Information shown Start Marker

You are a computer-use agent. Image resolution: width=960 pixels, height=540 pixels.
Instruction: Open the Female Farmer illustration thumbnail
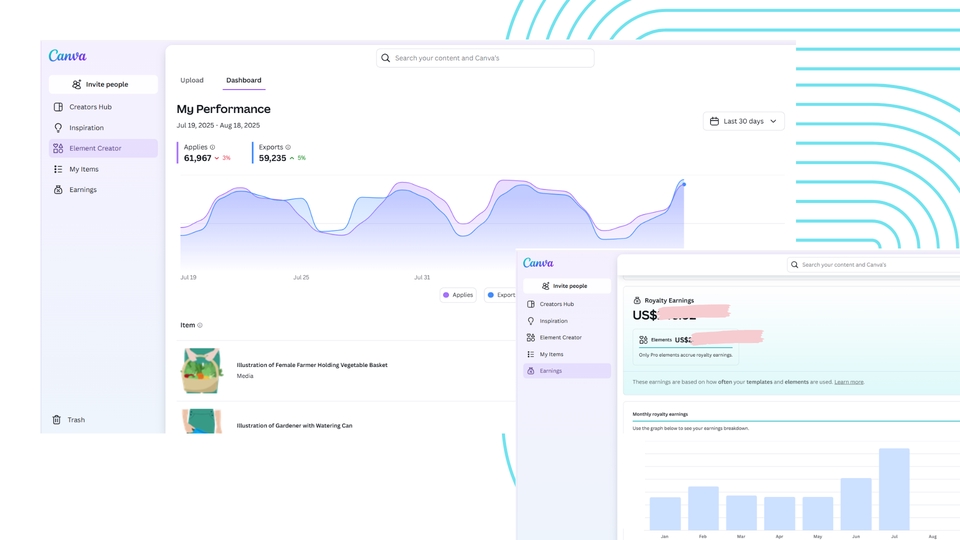[x=201, y=370]
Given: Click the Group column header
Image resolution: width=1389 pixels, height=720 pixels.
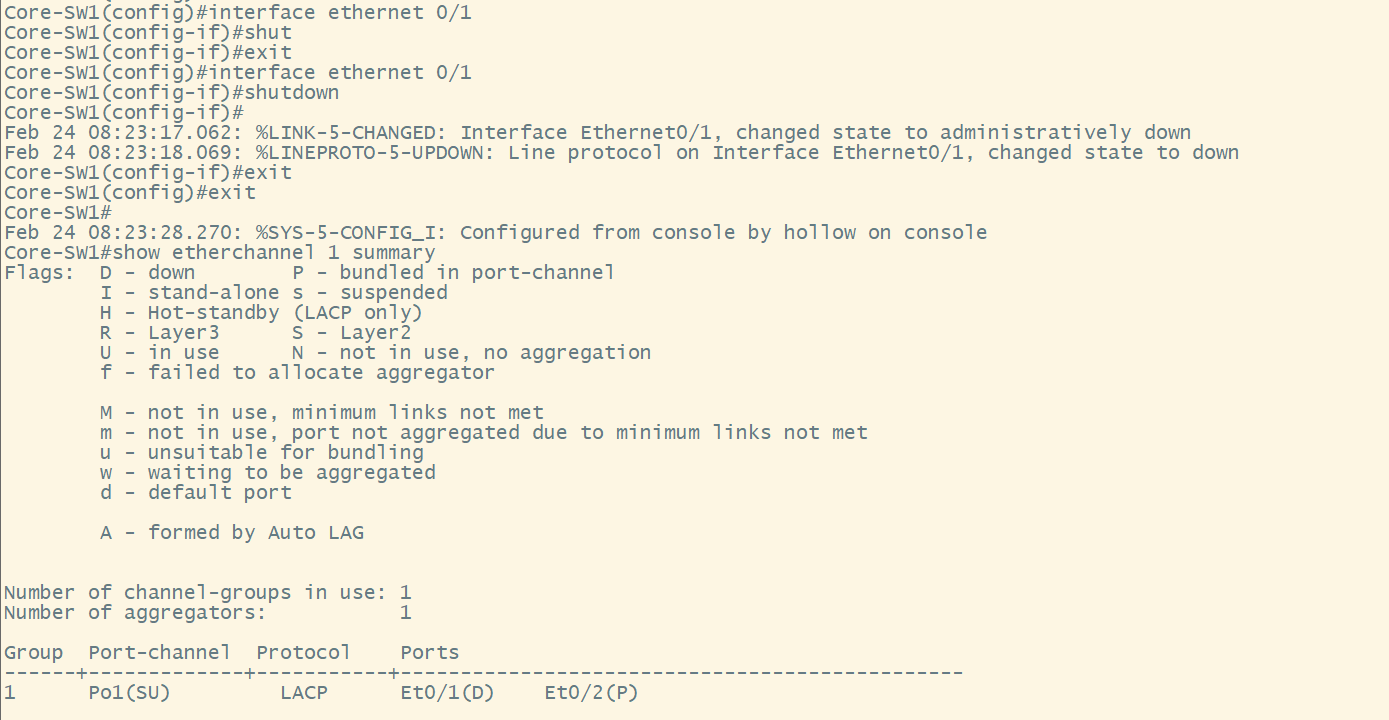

Information shown End Marker

▸ About this exercise
Filter the lines above, keeping and copying those that contain "height".

▸ Task response
You are a computer-use agent. Image resolution: width=960 pixels, height=540 pixels.
Image resolution: width=1389 pixels, height=720 pixels.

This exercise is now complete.